### Problem
Using the data beneath this instruction, retype only the lines from the one that contains "Sign up (83, 1234)" down to the one that contains "Souvenirs (890, 105)", both included, exactly as they appear.

[Screenshot grounding data]
╭──
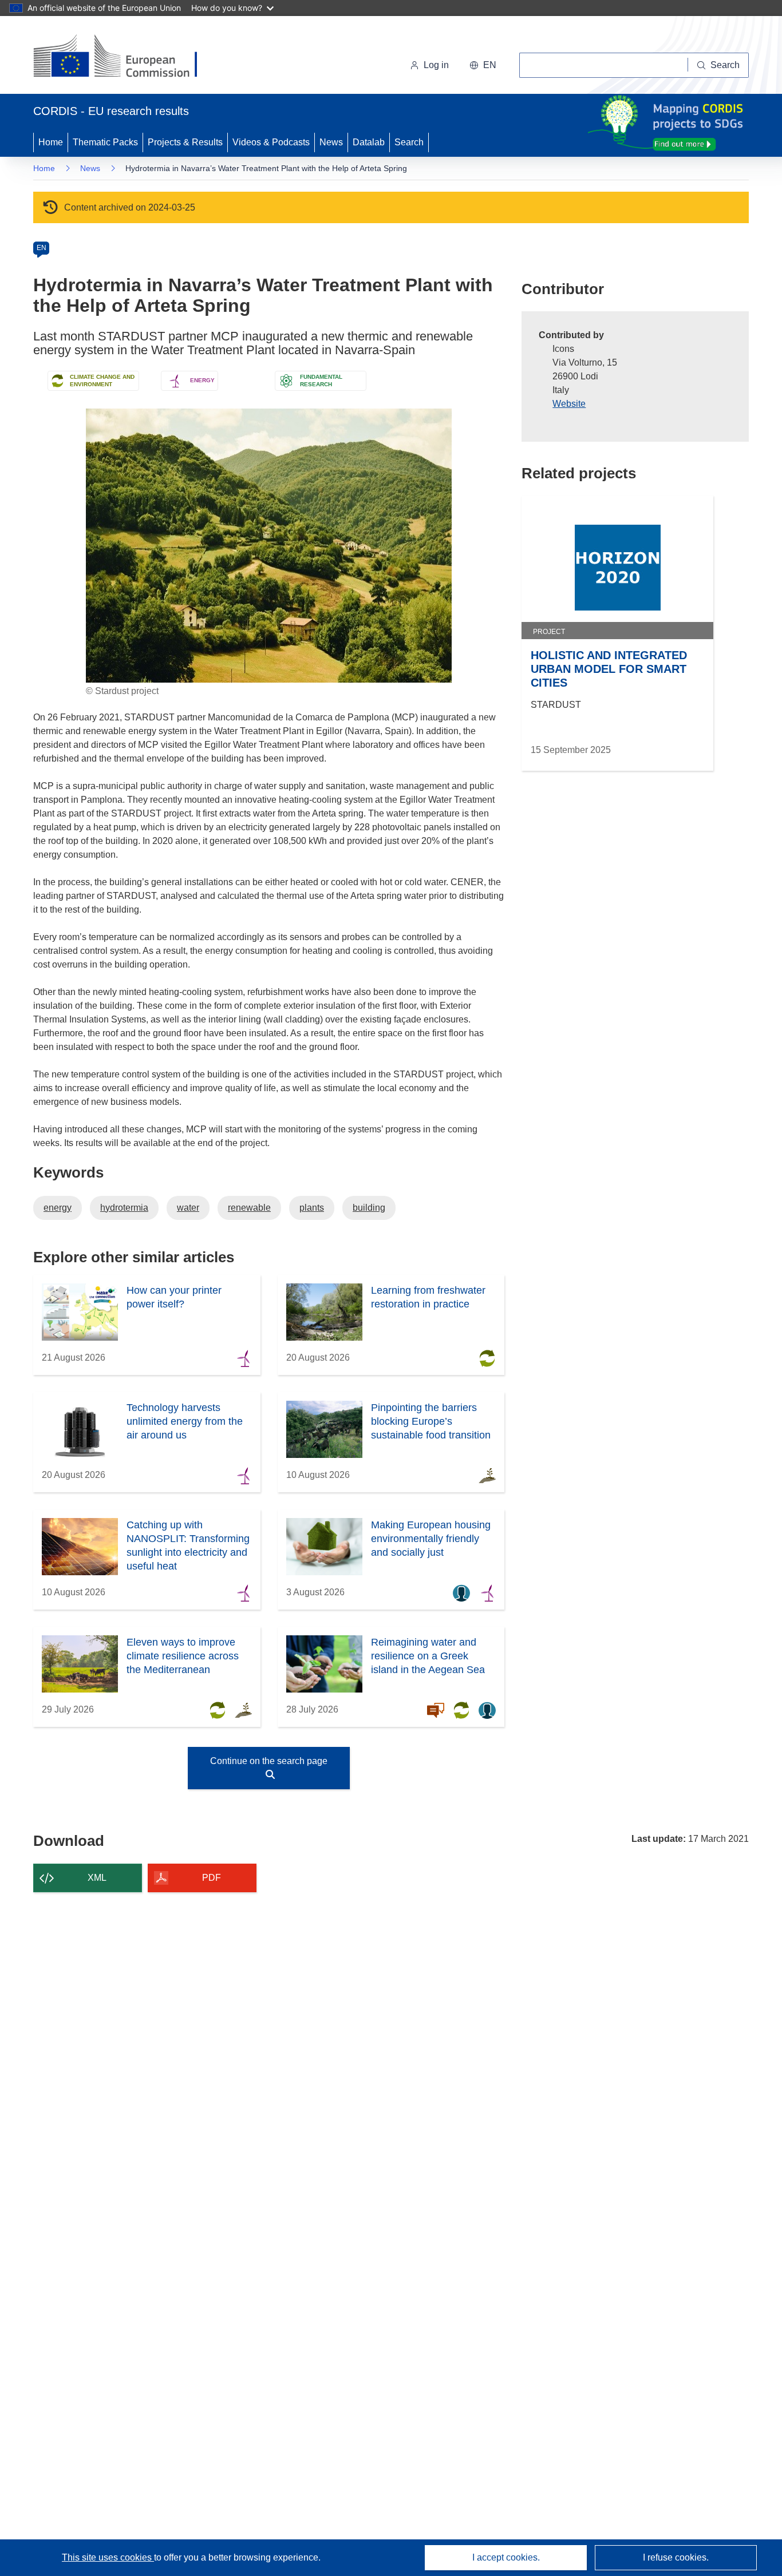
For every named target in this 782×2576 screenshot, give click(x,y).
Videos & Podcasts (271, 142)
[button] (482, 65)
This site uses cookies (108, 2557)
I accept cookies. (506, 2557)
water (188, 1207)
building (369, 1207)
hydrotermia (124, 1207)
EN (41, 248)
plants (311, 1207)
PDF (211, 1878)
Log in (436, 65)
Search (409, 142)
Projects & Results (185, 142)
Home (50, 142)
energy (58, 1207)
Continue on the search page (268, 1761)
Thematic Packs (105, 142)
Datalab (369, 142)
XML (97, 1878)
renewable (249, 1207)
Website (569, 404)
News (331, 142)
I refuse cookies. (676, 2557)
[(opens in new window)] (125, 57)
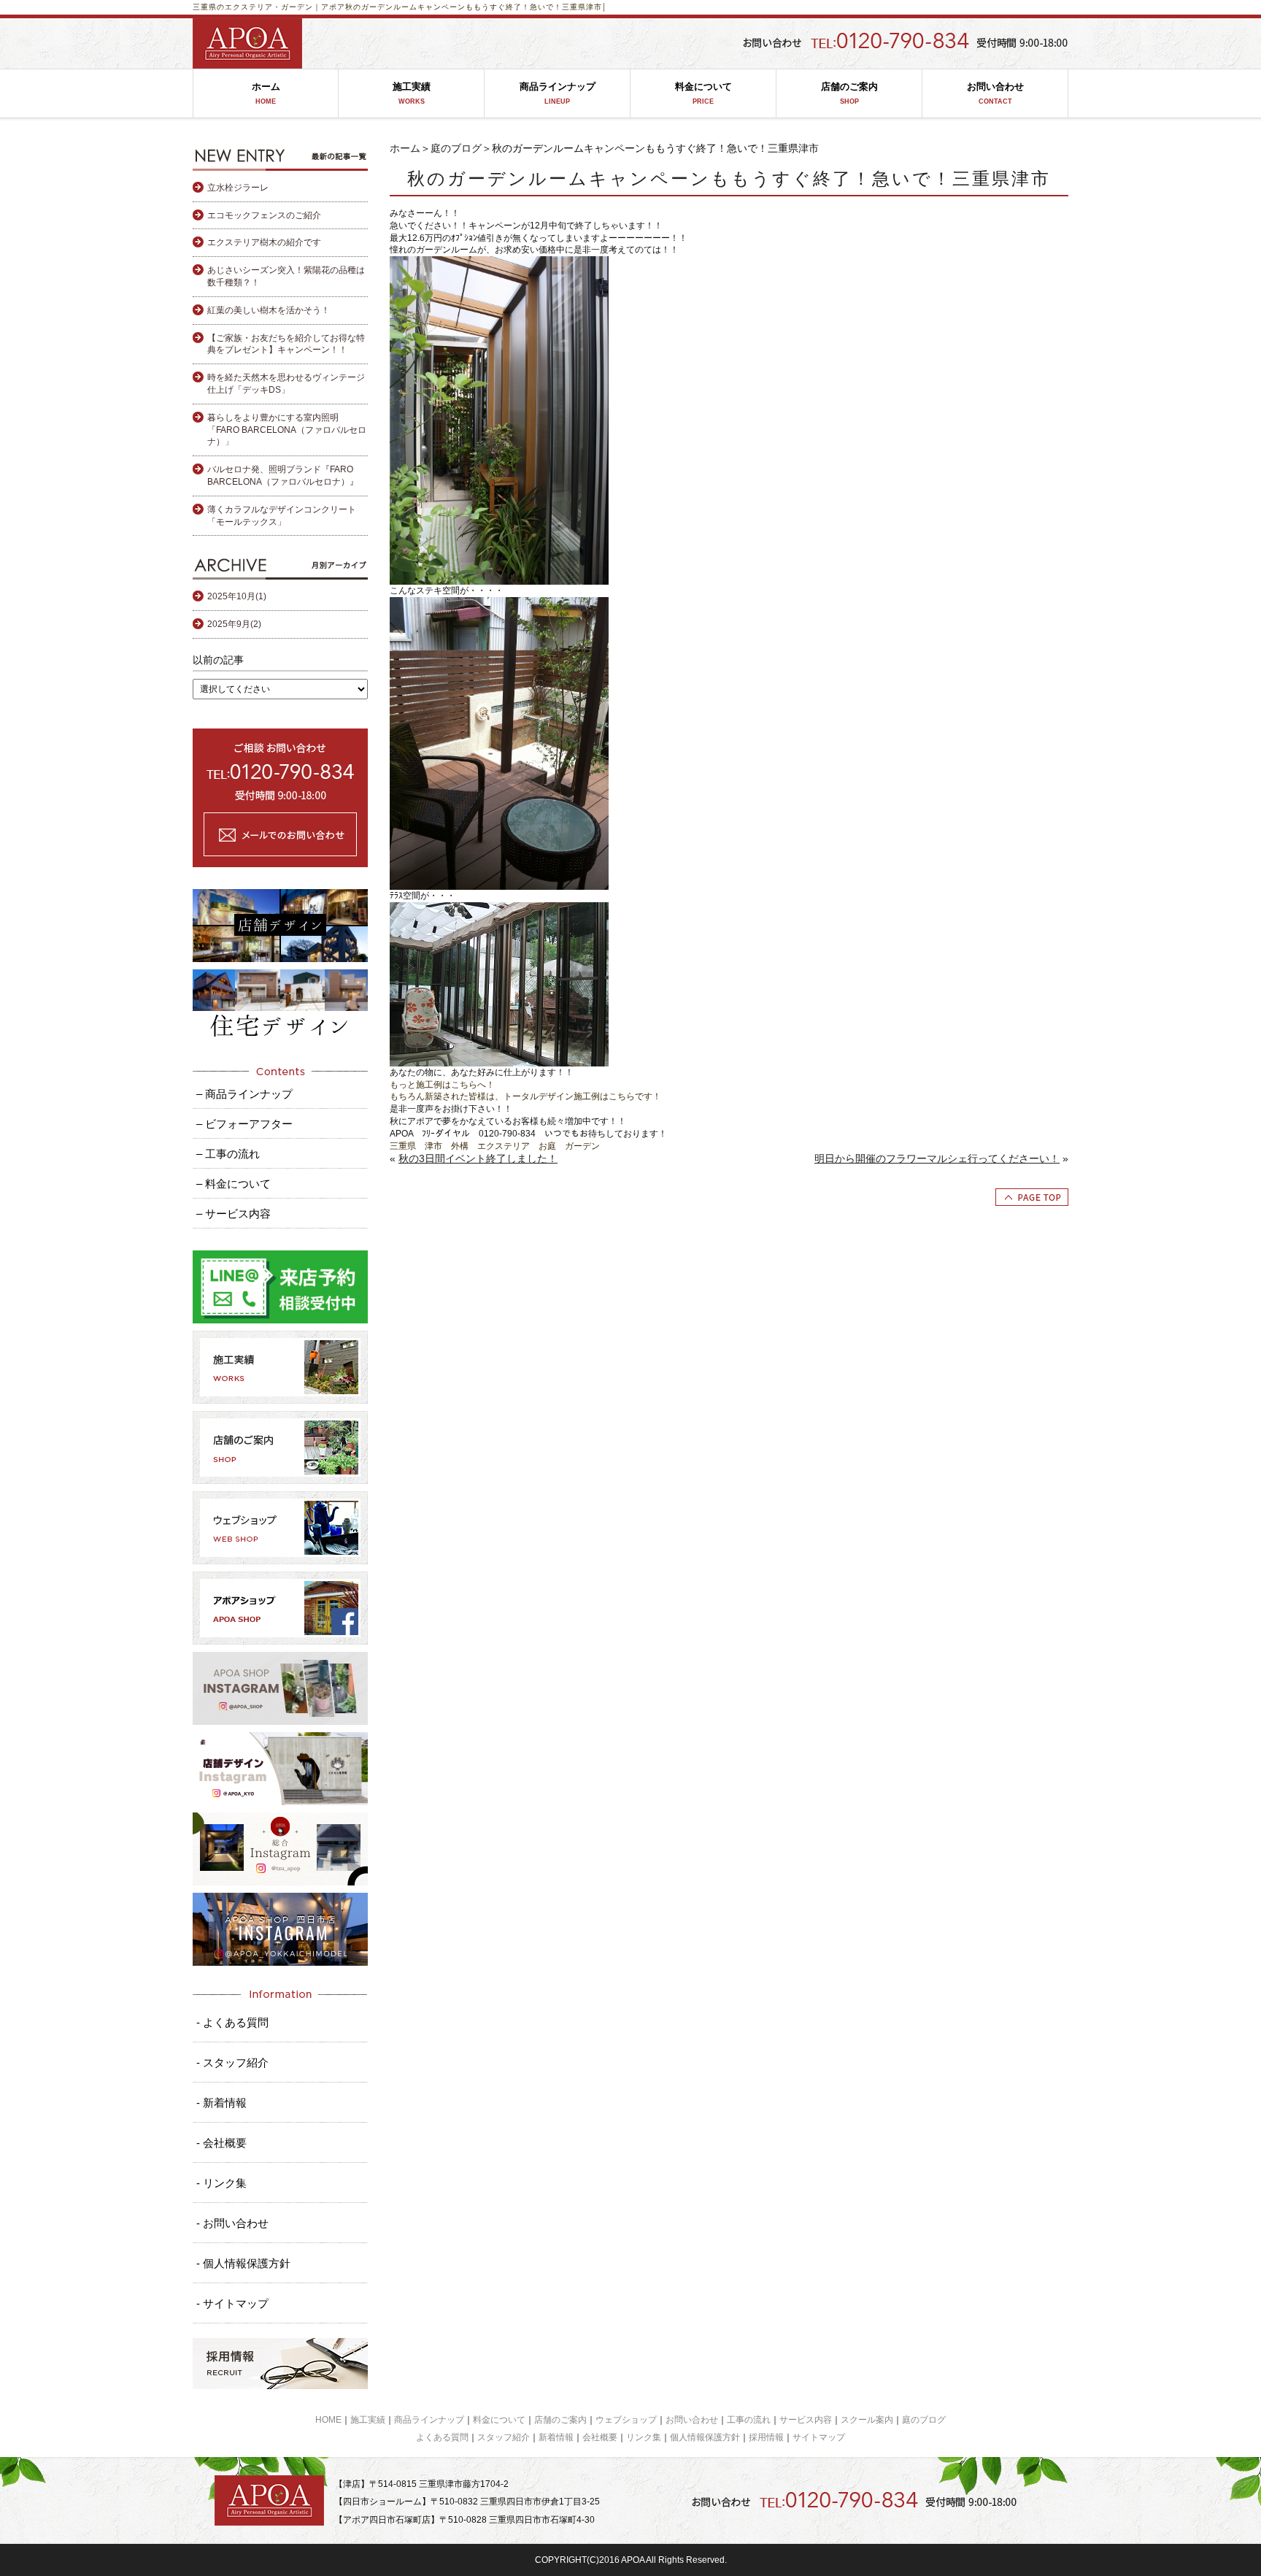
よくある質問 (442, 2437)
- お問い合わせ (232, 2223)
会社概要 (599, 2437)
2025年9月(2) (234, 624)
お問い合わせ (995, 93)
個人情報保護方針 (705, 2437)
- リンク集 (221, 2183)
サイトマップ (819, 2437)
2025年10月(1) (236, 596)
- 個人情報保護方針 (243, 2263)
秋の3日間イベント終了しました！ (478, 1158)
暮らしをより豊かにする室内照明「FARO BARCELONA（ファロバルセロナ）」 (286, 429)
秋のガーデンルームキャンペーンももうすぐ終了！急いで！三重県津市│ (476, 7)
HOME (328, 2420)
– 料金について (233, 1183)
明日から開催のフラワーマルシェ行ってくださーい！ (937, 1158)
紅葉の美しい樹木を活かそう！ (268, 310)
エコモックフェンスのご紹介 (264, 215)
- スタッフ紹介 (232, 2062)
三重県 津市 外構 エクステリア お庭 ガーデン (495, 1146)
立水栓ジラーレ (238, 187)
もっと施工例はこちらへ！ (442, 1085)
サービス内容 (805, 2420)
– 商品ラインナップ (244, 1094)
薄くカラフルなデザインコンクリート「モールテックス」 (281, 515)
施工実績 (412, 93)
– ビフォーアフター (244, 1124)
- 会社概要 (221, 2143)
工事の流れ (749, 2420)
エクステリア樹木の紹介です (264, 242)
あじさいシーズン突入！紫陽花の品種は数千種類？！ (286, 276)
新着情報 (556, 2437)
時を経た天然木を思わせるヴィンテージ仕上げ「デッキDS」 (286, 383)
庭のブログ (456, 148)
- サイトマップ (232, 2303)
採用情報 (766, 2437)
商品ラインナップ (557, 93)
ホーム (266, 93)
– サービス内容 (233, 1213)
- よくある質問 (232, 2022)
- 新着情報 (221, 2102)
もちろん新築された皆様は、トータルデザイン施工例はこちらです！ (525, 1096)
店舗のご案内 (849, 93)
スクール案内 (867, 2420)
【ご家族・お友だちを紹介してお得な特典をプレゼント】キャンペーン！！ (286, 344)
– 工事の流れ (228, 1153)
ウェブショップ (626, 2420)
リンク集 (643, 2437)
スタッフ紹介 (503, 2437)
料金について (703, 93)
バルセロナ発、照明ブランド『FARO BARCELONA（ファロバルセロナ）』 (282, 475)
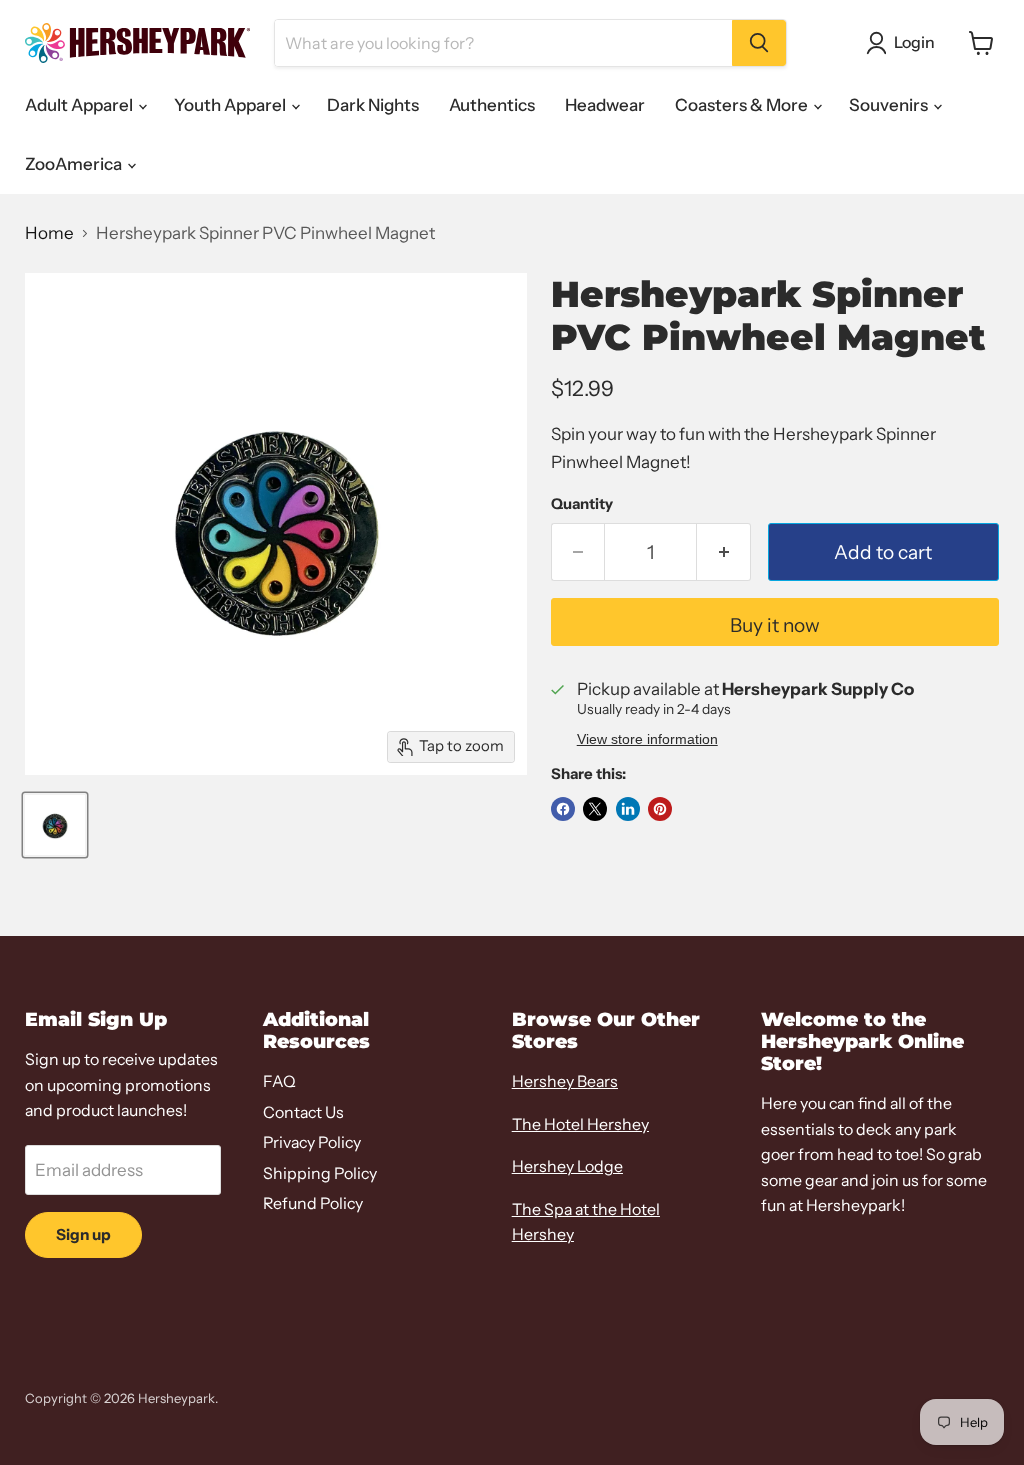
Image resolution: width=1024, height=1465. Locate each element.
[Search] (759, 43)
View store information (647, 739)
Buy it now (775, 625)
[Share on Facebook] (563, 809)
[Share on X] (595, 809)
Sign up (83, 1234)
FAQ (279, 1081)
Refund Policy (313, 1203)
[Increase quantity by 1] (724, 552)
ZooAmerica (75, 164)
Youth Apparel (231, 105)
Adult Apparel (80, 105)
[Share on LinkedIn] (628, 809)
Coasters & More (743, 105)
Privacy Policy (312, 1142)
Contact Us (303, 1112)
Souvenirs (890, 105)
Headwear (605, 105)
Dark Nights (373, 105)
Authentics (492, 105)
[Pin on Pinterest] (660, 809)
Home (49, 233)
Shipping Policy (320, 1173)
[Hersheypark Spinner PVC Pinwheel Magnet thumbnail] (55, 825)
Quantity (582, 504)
╰──
### Output for this task
Sign up (83, 1234)
FAQ (279, 1081)
Refund Policy (313, 1203)
[Increase quantity by 1] (724, 552)
ZooAmerica (75, 164)
Youth Apparel (231, 105)
Adult Apparel (80, 105)
[Share on LinkedIn] (628, 809)
Coasters & More (743, 105)
Privacy Policy (312, 1142)
Contact Us (303, 1112)
Souvenirs (890, 105)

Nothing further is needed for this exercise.